→ **Task prompt**
Reproduce all the entries beneath this sentence exactly.

Items listed in a dataset
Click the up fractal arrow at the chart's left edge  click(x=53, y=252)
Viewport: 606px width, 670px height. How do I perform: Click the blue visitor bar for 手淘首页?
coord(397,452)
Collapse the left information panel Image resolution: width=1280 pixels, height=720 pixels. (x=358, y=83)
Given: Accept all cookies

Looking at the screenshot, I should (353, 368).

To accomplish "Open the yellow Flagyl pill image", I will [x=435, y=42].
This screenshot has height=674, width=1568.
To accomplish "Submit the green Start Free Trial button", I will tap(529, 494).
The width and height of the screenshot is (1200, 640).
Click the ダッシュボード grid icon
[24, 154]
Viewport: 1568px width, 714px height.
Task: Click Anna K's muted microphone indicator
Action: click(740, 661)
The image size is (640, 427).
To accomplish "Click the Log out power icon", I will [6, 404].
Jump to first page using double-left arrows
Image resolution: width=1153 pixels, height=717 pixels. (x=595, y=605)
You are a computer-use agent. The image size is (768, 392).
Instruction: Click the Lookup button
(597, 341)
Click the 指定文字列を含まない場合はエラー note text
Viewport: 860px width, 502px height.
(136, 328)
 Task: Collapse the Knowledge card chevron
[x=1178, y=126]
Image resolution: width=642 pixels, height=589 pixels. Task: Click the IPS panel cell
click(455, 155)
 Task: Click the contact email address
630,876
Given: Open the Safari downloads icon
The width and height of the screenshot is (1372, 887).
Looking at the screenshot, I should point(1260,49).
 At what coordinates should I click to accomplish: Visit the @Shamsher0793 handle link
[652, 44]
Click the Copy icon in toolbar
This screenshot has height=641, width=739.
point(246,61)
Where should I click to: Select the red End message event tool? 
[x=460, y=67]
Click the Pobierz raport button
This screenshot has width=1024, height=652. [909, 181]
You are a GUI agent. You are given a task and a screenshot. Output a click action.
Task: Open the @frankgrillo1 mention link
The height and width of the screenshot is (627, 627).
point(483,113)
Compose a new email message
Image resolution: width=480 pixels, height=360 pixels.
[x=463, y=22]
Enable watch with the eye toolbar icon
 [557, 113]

→ **Answer for the task**
Click the up fractal arrow at the chart's left edge  click(x=53, y=252)
Viewport: 606px width, 670px height. How do I perform: Click the blue visitor bar for 手淘首页?
coord(397,452)
Collapse the left information panel Image resolution: width=1280 pixels, height=720 pixels. (x=358, y=83)
Given: Accept all cookies

Looking at the screenshot, I should (353, 368).

To accomplish "Open the yellow Flagyl pill image", I will [x=435, y=42].
This screenshot has height=674, width=1568.
To accomplish "Submit the green Start Free Trial button", I will tap(529, 494).
The width and height of the screenshot is (1200, 640).
Click the ダッシュボード grid icon
[24, 154]
Viewport: 1568px width, 714px height.
Task: Click Anna K's muted microphone indicator
Action: click(740, 661)
The image size is (640, 427).
To accomplish "Click the Log out power icon", I will [6, 404].
Jump to first page using double-left arrows
Image resolution: width=1153 pixels, height=717 pixels. (x=595, y=605)
You are a computer-use agent. The image size is (768, 392).
Instruction: Click the Lookup button
(597, 341)
Click the 指定文字列を含まない場合はエラー note text
Viewport: 860px width, 502px height.
(136, 328)
 Task: Collapse the Knowledge card chevron
[x=1178, y=126]
Image resolution: width=642 pixels, height=589 pixels. Task: Click the IPS panel cell
click(455, 155)
 Task: Click the contact email address
630,876
Given: Open the Safari downloads icon
The width and height of the screenshot is (1372, 887).
Looking at the screenshot, I should point(1260,49).
 At what coordinates should I click to accomplish: Visit the @Shamsher0793 handle link
[652, 44]
Click the Copy icon in toolbar
This screenshot has height=641, width=739.
point(246,61)
Where should I click to: Select the red End message event tool? 
[x=460, y=67]
Click the Pobierz raport button
This screenshot has width=1024, height=652. [909, 181]
You are a GUI agent. You are given a task and a screenshot. Output a click action.
Task: Open the @frankgrillo1 mention link
The height and width of the screenshot is (627, 627).
point(483,113)
Compose a new email message
Image resolution: width=480 pixels, height=360 pixels.
[x=463, y=22]
Enable watch with the eye toolbar icon
 [557, 113]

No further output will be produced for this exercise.